Which lines below hold the word "screenshot"? Report each one.

[ENTRIES SUPPLIED]:
--

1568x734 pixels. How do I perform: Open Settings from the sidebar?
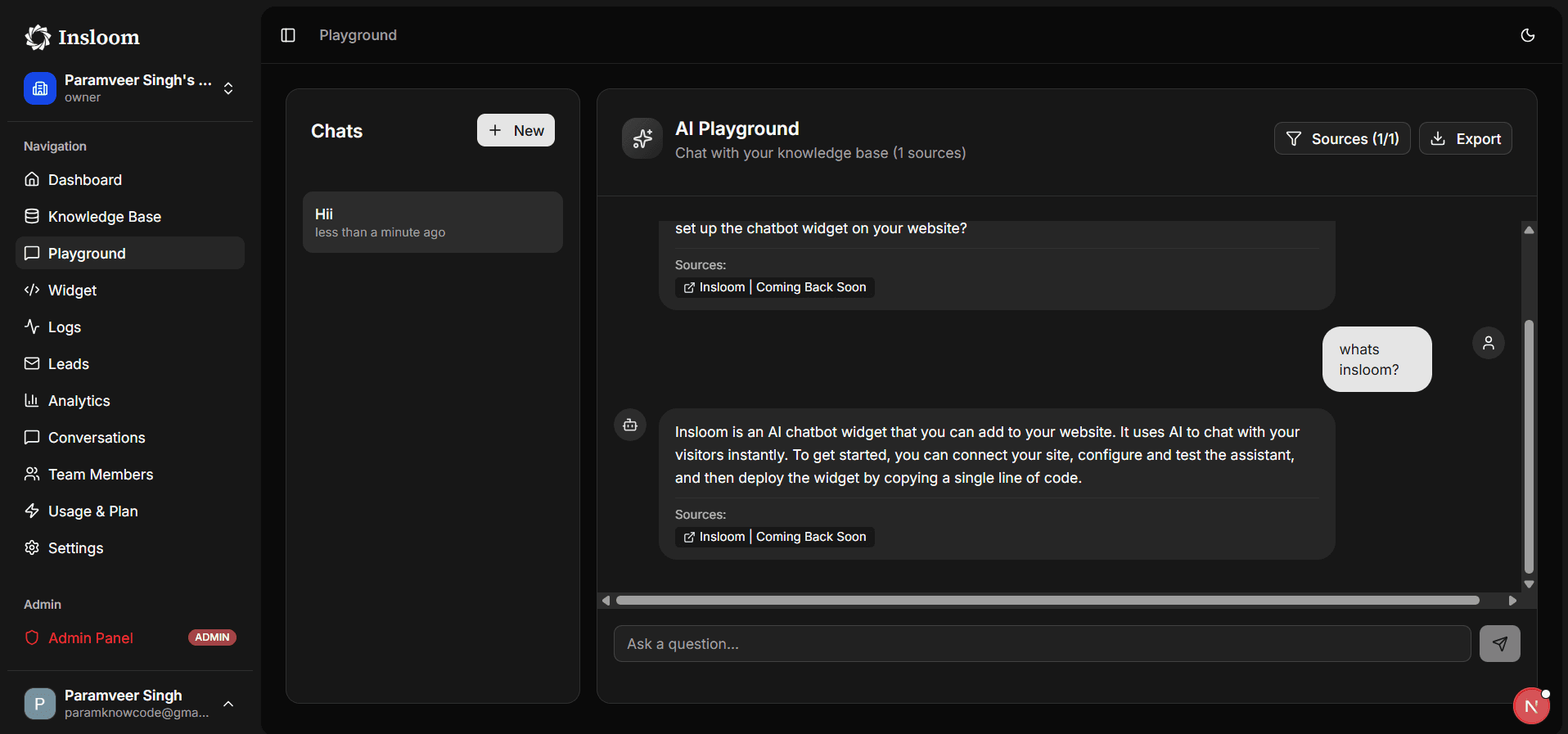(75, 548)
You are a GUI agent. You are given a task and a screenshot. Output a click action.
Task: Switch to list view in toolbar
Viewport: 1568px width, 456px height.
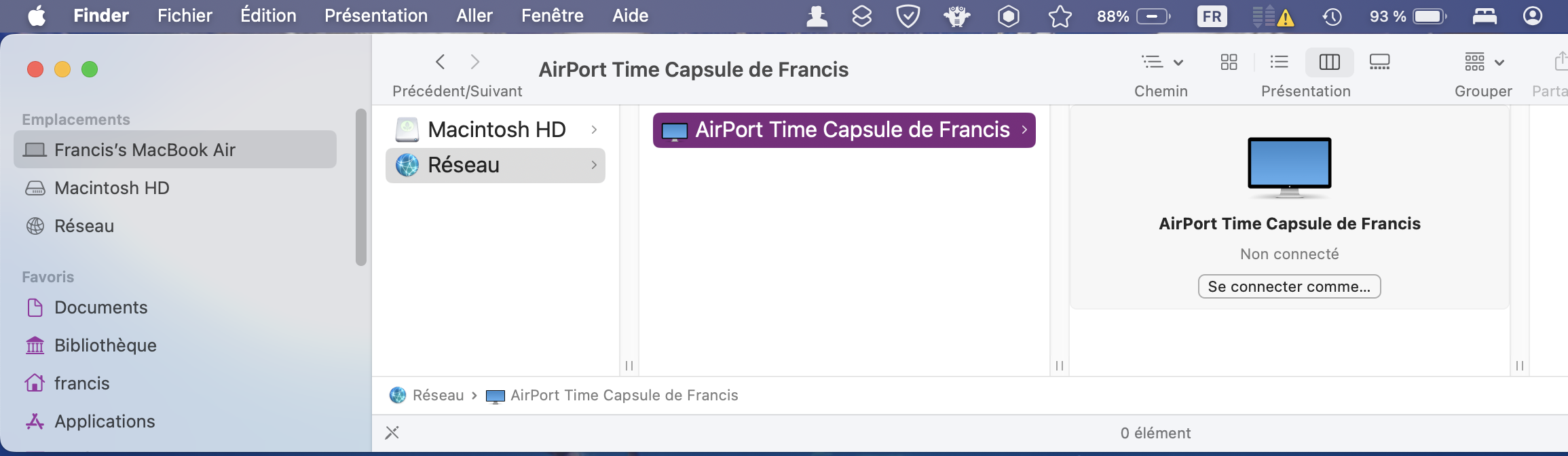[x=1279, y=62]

--

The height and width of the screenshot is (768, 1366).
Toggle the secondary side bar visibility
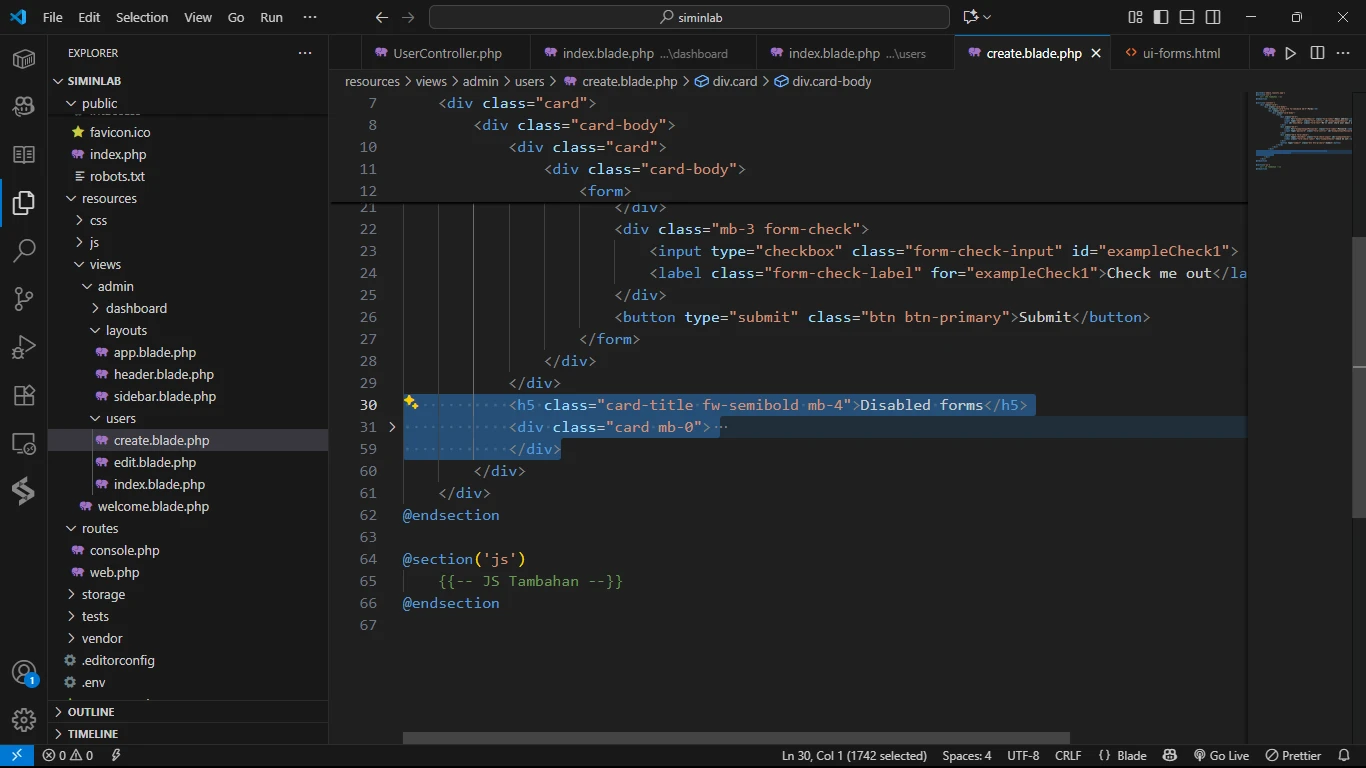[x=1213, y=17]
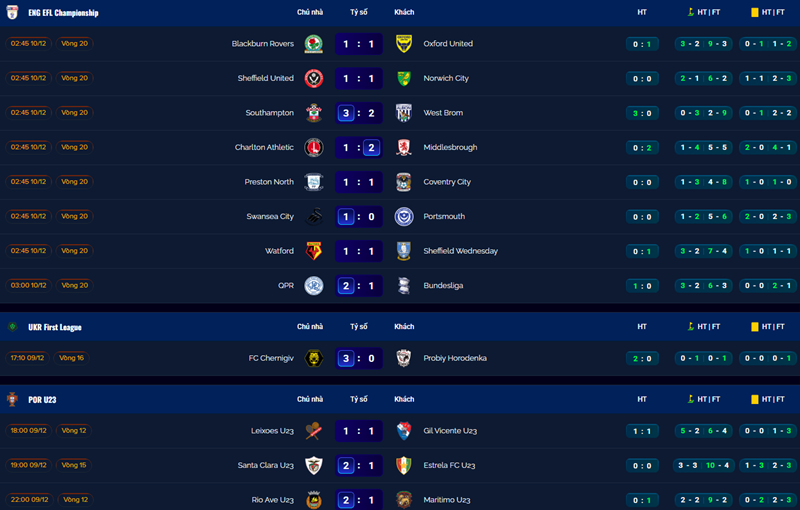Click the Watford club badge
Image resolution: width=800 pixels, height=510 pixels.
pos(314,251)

--

[RESULT OF THE EXERCISE]:
You are a GUI agent. You are given a task and a screenshot. Output a click action.
The height and width of the screenshot is (768, 1366).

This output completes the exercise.